Required work » Scan the entries below line by line and state how many lines contain the string "Create", giving only the number.

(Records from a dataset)
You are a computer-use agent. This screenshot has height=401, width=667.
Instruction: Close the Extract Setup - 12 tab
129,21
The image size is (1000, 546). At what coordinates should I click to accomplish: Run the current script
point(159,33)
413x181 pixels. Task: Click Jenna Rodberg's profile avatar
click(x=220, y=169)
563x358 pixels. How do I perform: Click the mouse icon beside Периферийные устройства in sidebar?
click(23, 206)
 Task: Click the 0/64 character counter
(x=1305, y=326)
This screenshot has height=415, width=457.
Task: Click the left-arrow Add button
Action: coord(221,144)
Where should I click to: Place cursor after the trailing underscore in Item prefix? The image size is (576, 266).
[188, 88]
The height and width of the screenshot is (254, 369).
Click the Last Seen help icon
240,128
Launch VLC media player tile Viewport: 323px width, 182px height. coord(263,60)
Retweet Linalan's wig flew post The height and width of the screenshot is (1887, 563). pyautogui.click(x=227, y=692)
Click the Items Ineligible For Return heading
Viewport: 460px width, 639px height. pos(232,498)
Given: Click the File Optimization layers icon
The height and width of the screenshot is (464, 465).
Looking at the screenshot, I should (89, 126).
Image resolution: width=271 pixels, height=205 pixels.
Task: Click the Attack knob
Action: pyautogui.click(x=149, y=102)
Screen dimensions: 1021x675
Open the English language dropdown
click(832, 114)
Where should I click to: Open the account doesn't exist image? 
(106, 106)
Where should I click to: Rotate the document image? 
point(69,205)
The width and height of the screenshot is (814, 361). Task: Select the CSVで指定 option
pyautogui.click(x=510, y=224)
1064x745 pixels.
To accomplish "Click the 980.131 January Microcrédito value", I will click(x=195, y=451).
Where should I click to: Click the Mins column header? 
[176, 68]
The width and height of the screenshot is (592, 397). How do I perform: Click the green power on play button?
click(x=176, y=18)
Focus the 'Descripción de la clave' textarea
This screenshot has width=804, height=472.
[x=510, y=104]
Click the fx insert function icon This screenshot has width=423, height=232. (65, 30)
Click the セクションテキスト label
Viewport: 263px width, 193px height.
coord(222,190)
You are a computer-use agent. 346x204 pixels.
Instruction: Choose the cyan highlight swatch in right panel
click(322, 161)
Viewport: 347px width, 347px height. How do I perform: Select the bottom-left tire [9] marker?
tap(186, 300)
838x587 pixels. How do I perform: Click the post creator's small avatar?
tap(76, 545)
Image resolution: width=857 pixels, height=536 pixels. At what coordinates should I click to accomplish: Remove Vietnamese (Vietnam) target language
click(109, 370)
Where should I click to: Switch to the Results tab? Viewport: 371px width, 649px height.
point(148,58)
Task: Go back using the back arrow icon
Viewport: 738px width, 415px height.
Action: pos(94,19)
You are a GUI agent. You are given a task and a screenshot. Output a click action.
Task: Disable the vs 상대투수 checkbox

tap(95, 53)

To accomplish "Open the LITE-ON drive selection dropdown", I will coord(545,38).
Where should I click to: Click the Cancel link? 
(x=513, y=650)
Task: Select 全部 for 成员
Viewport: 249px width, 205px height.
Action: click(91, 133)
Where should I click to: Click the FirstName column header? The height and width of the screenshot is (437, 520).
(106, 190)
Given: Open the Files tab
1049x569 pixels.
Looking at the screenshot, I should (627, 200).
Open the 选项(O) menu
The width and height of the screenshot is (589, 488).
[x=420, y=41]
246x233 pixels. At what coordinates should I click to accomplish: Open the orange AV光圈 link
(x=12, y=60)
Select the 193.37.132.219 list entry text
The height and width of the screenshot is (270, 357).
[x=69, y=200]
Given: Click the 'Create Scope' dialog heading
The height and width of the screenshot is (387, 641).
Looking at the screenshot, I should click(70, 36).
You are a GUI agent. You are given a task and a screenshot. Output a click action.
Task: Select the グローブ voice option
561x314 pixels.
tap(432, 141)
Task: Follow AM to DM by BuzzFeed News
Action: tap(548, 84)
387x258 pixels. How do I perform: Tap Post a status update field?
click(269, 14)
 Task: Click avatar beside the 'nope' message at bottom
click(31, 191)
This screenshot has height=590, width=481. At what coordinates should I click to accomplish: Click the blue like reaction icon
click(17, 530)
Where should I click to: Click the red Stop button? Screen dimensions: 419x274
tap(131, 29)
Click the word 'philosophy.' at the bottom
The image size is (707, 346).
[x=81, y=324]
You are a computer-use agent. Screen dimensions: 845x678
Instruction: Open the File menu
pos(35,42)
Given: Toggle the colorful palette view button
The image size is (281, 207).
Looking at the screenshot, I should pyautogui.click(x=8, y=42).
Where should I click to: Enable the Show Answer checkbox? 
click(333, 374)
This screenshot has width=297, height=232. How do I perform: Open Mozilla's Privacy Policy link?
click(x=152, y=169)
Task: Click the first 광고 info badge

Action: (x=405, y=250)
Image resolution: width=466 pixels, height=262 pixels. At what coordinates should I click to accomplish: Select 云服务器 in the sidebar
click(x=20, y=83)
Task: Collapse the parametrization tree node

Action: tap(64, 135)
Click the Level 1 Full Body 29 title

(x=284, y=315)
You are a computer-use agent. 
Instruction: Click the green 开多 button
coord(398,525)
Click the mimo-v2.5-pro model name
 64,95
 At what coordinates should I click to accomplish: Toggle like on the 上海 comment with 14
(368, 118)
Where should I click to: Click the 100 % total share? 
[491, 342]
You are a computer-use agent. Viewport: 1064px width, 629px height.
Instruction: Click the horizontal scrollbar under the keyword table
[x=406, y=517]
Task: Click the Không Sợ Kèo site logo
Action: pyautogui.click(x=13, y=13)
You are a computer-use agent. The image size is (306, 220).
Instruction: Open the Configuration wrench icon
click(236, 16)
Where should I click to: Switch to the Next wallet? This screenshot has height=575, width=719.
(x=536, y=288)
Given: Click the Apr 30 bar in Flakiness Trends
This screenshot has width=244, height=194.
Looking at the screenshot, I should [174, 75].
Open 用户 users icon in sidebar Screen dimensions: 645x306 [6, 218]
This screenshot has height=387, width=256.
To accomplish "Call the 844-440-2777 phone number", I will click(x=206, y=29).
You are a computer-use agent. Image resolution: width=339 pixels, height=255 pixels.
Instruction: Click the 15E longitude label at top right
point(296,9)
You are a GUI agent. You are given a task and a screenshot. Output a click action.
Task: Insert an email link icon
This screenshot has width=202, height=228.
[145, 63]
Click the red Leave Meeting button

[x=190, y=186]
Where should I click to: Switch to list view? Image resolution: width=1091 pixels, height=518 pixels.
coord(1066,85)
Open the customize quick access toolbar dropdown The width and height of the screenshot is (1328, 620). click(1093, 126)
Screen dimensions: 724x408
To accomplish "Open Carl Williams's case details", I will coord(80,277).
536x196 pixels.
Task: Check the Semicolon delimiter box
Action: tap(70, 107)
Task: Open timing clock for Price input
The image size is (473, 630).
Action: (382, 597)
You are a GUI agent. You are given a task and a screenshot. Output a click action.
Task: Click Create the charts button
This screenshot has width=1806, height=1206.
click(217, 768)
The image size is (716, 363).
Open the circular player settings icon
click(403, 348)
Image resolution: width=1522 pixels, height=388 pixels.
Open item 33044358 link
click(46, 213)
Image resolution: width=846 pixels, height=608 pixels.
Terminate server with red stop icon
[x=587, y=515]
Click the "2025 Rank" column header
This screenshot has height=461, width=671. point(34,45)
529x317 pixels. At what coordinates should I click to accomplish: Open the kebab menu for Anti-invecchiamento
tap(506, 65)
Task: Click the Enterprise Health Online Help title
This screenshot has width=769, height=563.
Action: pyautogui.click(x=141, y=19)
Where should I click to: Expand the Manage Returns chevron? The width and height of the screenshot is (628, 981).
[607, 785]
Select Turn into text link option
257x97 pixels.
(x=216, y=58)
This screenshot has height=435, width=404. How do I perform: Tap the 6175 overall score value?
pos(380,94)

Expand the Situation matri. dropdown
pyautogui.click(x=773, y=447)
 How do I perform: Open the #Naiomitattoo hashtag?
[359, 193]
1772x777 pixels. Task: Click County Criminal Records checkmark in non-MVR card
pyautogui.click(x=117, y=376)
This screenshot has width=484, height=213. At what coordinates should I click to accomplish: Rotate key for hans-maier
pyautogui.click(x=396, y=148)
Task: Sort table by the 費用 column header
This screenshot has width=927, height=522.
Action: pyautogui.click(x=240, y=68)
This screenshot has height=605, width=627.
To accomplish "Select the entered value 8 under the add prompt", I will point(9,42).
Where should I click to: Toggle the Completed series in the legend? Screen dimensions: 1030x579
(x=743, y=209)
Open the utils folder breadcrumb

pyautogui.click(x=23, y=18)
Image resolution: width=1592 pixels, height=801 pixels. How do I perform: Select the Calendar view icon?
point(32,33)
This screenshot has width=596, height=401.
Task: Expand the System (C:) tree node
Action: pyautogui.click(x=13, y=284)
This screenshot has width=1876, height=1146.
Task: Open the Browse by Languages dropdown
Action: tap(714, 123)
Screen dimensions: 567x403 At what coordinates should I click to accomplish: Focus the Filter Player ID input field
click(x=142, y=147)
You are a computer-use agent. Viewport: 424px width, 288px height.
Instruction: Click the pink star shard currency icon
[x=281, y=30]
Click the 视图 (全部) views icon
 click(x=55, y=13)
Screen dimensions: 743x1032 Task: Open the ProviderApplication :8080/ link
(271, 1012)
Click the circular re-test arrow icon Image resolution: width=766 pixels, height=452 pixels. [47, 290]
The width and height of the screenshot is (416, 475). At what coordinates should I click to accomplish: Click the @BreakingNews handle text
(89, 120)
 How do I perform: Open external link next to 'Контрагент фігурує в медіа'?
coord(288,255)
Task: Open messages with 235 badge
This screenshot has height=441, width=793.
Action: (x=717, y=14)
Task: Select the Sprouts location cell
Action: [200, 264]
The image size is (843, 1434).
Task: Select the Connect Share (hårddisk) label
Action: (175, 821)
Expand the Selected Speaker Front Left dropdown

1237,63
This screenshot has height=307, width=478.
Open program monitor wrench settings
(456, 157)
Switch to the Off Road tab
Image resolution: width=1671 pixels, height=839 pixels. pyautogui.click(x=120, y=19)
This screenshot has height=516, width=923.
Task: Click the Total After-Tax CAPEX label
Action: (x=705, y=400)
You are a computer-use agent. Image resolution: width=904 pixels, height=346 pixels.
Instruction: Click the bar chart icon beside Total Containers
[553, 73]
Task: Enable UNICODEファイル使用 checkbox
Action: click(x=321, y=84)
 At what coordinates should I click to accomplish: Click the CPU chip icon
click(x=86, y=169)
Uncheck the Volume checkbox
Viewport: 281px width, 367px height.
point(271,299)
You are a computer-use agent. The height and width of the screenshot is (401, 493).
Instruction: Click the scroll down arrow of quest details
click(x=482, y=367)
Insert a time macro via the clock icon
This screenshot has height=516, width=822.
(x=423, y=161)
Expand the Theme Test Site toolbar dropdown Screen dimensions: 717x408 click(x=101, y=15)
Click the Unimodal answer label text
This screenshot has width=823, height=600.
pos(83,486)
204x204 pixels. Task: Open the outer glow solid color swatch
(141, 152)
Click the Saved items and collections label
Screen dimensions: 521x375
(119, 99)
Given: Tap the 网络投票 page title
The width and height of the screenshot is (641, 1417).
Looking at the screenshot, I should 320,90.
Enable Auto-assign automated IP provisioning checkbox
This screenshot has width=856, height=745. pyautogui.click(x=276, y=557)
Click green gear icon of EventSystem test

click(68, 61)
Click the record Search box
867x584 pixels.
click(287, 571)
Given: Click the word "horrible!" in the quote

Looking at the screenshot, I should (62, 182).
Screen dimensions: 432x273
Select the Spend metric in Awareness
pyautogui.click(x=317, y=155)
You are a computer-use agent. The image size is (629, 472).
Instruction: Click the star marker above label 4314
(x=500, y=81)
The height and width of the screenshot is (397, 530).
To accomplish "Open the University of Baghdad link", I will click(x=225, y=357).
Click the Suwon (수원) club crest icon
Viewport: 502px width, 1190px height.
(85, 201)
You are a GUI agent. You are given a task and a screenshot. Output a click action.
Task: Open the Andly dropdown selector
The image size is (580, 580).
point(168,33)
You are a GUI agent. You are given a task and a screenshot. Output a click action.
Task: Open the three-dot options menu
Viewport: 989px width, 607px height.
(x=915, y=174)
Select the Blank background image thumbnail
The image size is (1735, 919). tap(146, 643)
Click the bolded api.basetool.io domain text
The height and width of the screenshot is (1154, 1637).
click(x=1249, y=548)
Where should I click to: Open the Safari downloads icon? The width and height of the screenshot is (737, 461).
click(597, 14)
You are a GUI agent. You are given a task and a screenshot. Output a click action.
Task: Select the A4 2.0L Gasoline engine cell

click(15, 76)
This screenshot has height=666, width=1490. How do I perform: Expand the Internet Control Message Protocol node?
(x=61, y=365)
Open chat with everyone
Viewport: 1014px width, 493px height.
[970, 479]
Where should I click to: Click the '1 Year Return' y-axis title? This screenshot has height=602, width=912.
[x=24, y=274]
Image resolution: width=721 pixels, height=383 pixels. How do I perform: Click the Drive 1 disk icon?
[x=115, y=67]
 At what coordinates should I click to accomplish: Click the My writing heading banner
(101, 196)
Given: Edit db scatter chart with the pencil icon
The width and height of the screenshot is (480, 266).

Output of the exercise » 2